# Exercise goal:
Where a line of the entries holds the string "will", copy that line.

# Exercise inputs:
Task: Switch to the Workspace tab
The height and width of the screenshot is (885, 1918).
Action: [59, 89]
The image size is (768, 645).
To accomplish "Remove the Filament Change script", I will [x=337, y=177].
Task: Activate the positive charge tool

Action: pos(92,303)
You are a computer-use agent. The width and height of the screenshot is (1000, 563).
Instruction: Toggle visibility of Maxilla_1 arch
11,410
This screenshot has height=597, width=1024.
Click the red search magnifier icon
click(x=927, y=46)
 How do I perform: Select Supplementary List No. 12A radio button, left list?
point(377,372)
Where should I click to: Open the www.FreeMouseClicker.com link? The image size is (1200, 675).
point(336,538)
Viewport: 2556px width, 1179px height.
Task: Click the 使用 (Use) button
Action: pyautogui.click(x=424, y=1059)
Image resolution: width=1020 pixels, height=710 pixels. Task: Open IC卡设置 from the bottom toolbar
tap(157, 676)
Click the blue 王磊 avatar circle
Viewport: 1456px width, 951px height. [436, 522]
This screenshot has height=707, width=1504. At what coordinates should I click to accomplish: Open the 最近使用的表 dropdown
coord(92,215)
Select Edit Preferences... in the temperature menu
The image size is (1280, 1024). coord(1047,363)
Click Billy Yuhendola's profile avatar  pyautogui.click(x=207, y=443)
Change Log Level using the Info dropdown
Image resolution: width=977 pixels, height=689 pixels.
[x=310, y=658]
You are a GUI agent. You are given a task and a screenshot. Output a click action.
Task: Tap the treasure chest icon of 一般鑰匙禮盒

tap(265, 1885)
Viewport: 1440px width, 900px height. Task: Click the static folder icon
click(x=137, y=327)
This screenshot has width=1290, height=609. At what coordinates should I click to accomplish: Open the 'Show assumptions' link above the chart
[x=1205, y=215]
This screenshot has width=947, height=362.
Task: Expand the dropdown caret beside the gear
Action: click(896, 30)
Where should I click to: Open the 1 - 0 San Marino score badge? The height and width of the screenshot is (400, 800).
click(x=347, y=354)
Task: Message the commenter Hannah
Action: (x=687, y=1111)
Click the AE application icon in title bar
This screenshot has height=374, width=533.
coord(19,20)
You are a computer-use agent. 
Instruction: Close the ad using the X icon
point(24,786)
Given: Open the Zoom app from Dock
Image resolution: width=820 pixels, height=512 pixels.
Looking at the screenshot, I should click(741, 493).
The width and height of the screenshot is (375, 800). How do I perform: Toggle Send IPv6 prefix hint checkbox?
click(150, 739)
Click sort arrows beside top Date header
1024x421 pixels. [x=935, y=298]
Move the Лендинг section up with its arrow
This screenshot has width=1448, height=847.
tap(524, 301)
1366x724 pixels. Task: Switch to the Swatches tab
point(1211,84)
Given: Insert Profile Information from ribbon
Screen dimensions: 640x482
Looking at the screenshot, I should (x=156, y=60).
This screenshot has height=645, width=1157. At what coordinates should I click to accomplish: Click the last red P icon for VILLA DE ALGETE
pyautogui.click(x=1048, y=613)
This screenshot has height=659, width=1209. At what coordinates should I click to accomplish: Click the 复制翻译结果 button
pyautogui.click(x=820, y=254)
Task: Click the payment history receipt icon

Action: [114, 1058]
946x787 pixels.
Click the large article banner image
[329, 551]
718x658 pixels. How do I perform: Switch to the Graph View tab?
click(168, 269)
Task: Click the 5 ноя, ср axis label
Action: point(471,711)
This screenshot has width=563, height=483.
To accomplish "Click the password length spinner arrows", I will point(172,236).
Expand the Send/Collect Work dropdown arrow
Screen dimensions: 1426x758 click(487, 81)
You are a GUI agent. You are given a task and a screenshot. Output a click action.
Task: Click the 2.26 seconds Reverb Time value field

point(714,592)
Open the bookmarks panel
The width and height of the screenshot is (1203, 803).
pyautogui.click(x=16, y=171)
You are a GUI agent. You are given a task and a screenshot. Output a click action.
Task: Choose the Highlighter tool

# Result:
To accomplish "Remove the Filament Change script", I will [x=337, y=177].
To accomplish "Click the password length spinner arrows", I will point(172,236).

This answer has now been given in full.